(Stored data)
○ ○ ○ ○

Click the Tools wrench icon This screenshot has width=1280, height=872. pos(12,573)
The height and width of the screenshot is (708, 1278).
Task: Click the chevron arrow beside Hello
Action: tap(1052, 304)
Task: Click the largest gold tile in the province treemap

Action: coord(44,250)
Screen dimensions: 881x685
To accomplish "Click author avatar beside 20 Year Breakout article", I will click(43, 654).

○ ○ ○ ○

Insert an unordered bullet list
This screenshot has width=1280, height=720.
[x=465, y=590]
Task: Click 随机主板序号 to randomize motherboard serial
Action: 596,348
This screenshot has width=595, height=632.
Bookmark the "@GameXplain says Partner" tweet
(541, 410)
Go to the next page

○ ○ ○ ○

Exercise goal: Start with the line above that contains "This screenshot has width=595, height=632." and end with the line that contains "Go to the next page". Write out those lines exactly, and only those.

Solution to this task:
This screenshot has width=595, height=632.
Bookmark the "@GameXplain says Partner" tweet
(541, 410)
Go to the next page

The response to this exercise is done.